Created 10-30-2015 11:26 PM
Pig does not support appending to an existing partition through HCatalog.
What workarounds are there to perform the append and get a behavior similar to Hive's INSERT INTO TABLE with Pig ?
Created 11-16-2015 08:06 PM
Pig does not have any notion of appending results to an existing directory. You could write your Pig job to put results into a temporary directory and then use a DFS command (in or out of Pig) to copy the files into the existing directory that you wanted to append to. Note that this has some dangers (starting jobs may or may not see the copied files, or may only see some of them). Also note that this is exactly what Hive does in its INSERT INTO if you aren't using a lock manager.
Created 11-16-2015 08:06 PM
Pig does not have any notion of appending results to an existing directory. You could write your Pig job to put results into a temporary directory and then use a DFS command (in or out of Pig) to copy the files into the existing directory that you wanted to append to. Note that this has some dangers (starting jobs may or may not see the copied files, or may only see some of them). Also note that this is exactly what Hive does in its INSERT INTO if you aren't using a lock manager.
Created 11-16-2015 08:32 PM
In order to avoid/"reduce the risk" of the above mentioned dangers, maybe some recommendations could be:
- results should be in a temporary HDFS directory (the same HDFS volume where the target directory is)
- DFS command to move (instead of copy) the files to the target directory.
Doing so, the "move" operation should be pretty atomic and the risk of race conditions quite low.

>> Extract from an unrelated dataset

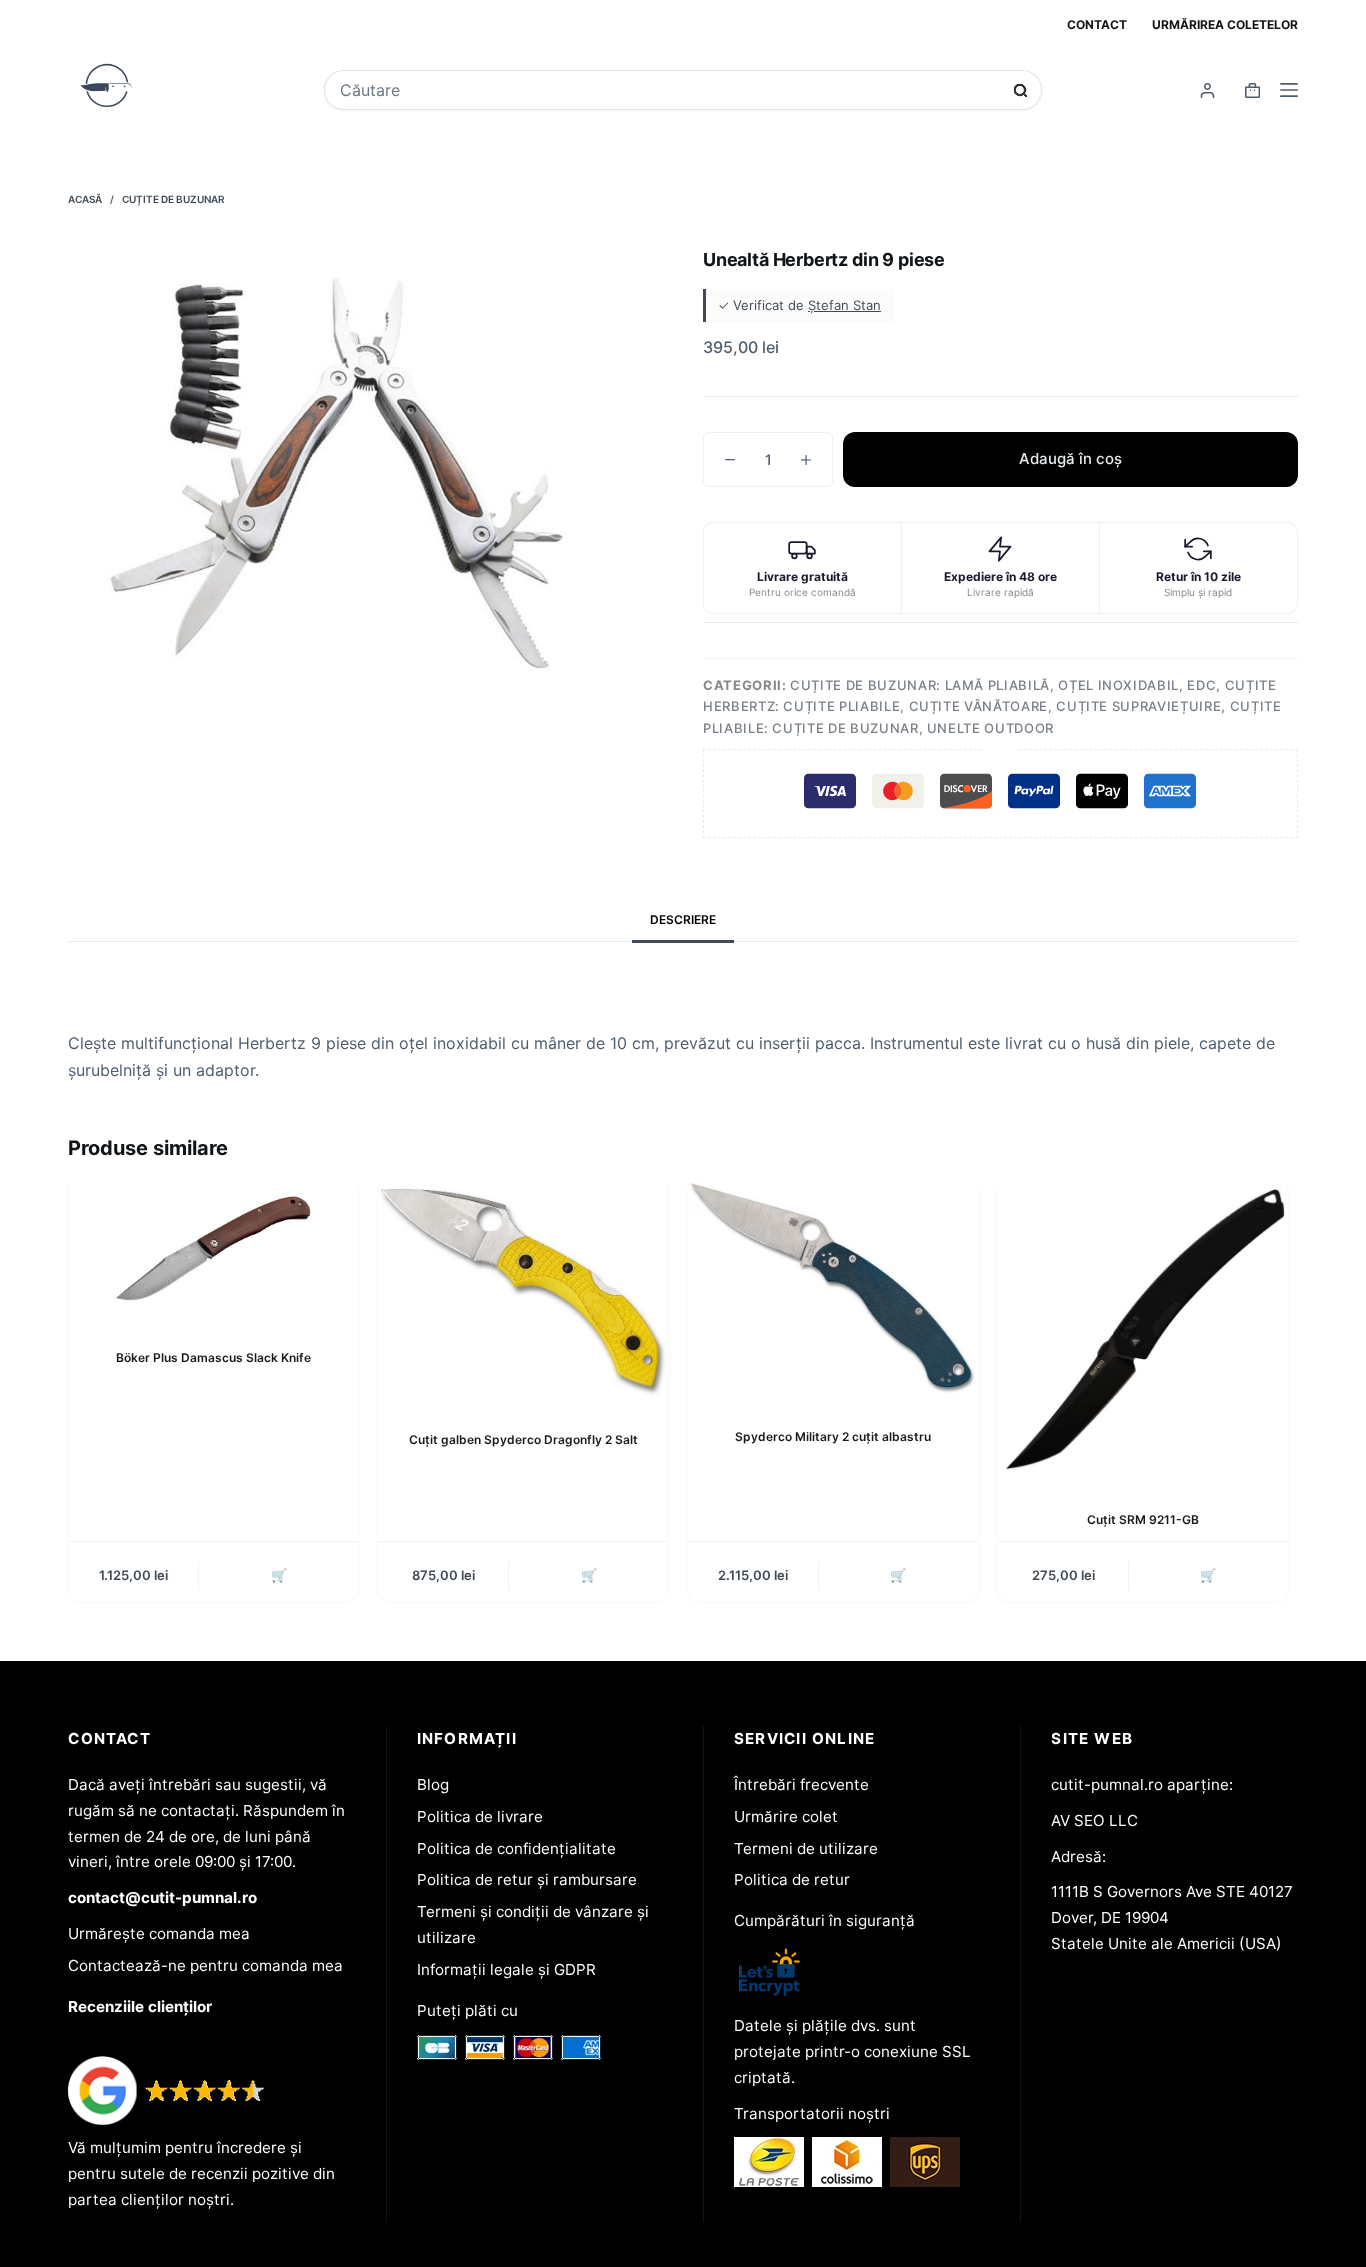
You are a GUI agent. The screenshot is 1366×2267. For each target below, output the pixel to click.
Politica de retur (792, 1879)
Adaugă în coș (1070, 458)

Created 01-20-2016 10:50 PM
You could also add and additional partitioning value to the end of the existing Hive table's partition definition. This could be something like an "ingestion key" which itself is arbitrary, but could also have some tie-in with something like an Oozie job id. So, if you partition at a day level, but you ingest at an hourly level then we simply have 12 subfolders underneath your "real" partition's folder.
This shouldn't cause you any troubles and you don't have to think about this additional partition definition when you query the table. The only consequence is if your hourly ingests don't build a significantly sized file, but you'd have that problem with cp/mv approach presented by @Alan Gates and @Sourygna Luangsay, too.
In that case, you can create a separate process that (explicitly) compacts/rebuilds all the data once all the adds to the "real" partition are done. @David Streever has done something like this at scale for a large telecom customer and I'd be glad to share some second-hand knowledge of how this could work for you.
Created 08-08-2016 06:13 PM
I'm interested to hear more details of the telecom use case for the compact/rebuild process, specifically around optimizing its performance.
Created 09-01-2016 05:08 PM
I'm interested in the telecom use case, too.... We're dealing with hourly ingests that result in a number of small files we'd like regularly compacted...